◆ **Data records**:
____________

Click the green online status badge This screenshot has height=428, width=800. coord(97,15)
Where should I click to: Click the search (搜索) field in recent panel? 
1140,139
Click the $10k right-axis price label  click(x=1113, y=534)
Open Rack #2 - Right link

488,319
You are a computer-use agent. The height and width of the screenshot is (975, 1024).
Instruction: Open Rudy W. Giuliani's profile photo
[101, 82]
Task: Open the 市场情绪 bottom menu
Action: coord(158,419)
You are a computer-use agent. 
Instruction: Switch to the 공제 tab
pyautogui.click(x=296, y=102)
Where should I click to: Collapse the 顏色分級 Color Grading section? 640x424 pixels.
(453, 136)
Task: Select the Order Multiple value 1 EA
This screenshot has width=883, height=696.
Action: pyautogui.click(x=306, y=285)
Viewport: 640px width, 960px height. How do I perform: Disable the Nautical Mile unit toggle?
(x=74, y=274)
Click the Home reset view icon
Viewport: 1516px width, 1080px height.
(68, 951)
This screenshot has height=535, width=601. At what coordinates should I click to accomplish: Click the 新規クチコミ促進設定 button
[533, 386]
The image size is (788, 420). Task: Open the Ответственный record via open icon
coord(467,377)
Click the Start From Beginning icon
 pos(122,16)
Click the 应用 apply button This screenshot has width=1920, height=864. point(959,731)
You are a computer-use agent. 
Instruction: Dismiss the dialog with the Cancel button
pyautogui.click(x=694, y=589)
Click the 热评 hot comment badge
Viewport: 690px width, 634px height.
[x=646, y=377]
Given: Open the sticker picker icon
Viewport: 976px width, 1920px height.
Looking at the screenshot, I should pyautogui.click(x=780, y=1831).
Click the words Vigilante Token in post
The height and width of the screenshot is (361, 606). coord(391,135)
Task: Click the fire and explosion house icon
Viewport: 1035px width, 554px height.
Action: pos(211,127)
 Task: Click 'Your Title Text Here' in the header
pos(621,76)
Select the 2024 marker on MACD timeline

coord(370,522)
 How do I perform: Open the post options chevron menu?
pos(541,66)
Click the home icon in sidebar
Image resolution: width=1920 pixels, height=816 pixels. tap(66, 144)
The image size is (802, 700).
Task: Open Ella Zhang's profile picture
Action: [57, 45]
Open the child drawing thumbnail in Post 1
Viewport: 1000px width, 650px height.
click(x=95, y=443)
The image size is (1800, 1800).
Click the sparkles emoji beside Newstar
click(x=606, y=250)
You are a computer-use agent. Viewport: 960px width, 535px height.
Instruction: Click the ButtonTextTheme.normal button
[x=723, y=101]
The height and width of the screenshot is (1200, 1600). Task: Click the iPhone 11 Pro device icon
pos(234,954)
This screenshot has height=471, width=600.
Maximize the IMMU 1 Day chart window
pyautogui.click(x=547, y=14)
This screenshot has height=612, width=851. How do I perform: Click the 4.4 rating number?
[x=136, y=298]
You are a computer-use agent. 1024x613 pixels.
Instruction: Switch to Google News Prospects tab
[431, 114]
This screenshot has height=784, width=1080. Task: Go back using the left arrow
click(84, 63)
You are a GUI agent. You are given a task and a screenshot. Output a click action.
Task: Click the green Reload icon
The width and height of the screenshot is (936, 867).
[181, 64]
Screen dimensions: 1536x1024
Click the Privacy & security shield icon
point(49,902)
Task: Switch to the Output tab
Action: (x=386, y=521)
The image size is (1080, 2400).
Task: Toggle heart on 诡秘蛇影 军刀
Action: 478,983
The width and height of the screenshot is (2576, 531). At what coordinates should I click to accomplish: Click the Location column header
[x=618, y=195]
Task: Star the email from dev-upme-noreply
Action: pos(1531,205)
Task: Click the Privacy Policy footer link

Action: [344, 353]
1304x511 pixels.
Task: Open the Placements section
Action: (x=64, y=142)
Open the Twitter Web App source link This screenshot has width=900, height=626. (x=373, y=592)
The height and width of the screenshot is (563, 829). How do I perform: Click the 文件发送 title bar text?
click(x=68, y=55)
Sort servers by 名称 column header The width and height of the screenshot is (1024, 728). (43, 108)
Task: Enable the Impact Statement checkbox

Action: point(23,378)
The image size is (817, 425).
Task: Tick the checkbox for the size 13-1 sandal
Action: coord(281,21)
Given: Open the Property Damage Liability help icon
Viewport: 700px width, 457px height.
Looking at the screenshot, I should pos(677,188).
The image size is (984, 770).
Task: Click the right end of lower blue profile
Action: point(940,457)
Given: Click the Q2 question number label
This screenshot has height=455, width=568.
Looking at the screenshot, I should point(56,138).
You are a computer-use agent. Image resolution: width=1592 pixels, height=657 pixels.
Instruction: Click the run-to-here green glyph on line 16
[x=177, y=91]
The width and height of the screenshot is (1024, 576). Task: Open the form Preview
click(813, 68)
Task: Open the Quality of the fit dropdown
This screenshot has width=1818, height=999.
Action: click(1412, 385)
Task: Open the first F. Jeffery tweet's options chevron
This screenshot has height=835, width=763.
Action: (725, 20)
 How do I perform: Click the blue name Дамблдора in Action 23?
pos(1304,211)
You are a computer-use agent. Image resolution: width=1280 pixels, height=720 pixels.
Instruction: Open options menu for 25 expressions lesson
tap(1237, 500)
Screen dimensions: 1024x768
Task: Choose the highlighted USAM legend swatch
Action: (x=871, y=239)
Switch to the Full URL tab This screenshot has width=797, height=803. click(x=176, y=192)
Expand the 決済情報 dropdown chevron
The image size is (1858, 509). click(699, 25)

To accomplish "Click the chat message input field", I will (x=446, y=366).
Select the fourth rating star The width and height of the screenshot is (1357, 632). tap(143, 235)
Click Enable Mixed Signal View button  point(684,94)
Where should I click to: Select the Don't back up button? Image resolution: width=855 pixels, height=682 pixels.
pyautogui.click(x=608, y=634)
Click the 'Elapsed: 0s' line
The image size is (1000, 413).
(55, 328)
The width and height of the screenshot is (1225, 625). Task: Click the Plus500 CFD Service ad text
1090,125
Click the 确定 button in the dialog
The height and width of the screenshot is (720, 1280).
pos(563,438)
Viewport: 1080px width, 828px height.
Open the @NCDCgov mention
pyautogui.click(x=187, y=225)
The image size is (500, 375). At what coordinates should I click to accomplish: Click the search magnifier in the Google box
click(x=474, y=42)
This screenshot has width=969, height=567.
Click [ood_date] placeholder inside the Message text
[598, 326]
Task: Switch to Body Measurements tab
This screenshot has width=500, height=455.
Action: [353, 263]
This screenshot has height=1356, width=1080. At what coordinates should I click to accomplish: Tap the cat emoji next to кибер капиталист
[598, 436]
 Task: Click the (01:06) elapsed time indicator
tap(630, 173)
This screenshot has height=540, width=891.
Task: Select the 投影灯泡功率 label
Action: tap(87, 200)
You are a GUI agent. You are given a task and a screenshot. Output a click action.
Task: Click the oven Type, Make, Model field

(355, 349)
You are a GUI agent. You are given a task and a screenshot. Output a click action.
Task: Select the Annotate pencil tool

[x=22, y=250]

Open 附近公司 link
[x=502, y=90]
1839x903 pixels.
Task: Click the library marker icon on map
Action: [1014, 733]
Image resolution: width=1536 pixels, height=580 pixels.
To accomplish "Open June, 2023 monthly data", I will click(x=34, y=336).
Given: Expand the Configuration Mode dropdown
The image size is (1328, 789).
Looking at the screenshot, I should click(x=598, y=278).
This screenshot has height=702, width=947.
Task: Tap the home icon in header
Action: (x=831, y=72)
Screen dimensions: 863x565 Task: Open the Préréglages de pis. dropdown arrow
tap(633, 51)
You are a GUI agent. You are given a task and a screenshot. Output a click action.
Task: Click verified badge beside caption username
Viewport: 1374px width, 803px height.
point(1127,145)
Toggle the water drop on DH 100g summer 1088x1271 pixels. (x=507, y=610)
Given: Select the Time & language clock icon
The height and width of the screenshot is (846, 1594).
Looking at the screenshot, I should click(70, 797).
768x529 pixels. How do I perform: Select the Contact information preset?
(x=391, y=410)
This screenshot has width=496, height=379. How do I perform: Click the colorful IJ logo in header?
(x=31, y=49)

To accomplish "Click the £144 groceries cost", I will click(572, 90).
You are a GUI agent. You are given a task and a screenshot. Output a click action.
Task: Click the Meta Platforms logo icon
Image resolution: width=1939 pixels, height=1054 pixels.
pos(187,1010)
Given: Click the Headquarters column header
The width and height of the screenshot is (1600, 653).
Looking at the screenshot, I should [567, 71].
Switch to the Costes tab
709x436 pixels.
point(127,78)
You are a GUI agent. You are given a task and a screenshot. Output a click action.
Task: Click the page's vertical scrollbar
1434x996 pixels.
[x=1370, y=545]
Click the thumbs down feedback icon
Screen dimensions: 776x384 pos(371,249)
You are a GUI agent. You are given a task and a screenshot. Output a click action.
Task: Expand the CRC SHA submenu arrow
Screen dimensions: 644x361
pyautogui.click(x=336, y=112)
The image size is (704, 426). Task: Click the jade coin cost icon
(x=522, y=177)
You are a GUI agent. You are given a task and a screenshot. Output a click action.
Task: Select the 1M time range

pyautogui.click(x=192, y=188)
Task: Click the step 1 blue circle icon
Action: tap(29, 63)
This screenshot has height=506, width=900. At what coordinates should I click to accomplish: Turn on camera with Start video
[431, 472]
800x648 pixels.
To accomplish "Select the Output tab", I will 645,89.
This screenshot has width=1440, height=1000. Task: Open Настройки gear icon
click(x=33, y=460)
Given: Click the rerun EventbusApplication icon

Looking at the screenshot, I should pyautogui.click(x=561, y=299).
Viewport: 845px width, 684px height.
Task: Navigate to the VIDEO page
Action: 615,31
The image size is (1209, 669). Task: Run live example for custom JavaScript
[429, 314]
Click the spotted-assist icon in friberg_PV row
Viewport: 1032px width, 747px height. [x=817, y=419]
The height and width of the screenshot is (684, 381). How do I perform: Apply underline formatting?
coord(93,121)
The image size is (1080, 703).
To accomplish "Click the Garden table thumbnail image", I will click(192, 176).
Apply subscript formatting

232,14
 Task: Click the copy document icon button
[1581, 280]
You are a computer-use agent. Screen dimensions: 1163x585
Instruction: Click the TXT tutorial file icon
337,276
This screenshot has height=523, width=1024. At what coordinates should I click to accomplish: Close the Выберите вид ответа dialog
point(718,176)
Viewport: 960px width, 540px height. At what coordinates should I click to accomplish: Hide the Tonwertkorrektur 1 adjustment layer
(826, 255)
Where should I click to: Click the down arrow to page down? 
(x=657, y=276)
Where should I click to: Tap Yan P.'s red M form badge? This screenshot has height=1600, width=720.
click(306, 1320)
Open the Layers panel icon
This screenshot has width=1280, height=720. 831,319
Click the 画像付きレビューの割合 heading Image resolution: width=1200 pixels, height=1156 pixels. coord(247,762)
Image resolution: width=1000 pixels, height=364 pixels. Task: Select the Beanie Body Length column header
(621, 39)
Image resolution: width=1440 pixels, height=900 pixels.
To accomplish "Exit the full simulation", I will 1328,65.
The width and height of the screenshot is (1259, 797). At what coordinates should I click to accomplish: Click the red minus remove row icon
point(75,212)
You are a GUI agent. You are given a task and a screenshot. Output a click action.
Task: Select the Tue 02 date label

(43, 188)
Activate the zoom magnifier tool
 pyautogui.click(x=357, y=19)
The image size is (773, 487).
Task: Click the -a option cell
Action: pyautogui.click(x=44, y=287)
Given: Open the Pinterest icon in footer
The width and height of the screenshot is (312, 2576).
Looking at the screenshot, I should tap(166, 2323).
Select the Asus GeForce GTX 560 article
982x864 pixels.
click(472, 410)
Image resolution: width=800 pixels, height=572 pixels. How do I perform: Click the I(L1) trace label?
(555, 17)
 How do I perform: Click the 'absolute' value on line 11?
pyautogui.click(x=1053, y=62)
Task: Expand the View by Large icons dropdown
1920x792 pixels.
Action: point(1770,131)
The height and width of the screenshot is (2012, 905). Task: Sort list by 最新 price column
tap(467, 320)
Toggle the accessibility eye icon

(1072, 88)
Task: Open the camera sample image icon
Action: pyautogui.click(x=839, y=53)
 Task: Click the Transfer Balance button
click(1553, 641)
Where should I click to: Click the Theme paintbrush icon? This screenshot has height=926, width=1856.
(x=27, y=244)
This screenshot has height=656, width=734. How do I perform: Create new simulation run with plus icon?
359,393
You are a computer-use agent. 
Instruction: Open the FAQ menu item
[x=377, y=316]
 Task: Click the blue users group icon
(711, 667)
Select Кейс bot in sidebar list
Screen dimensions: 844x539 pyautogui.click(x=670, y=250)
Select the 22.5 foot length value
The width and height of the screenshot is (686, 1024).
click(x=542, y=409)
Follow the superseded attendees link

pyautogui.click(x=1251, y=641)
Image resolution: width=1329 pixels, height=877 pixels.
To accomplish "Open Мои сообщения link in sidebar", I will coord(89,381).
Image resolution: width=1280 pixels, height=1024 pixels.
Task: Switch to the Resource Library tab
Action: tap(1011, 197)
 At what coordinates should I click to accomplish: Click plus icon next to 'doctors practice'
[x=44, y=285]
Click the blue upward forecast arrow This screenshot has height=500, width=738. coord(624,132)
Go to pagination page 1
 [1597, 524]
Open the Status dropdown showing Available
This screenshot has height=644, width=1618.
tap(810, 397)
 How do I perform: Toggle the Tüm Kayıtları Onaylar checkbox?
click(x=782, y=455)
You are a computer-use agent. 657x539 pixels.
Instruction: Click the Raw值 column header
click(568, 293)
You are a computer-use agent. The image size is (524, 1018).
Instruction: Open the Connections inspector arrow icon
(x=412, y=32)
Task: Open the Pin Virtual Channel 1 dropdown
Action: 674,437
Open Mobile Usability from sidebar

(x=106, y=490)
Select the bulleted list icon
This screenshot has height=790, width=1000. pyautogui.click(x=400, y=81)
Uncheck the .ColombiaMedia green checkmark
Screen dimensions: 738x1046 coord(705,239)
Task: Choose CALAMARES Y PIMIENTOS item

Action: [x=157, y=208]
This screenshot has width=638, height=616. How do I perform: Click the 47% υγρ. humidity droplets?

____________

◆ **Exercise details**:
Please make an exact copy of the lines above from the line with "Instruction: Click the ButtonTextTheme.normal" through the line with "You are a computer-use agent. 1024x613", both ends included.

◆ **Answer**:
Instruction: Click the ButtonTextTheme.normal button
[x=723, y=101]
The height and width of the screenshot is (1200, 1600). Task: Click the iPhone 11 Pro device icon
pos(234,954)
This screenshot has height=471, width=600.
Maximize the IMMU 1 Day chart window
pyautogui.click(x=547, y=14)
This screenshot has height=612, width=851. How do I perform: Click the 4.4 rating number?
[x=136, y=298]
You are a computer-use agent. 1024x613 pixels.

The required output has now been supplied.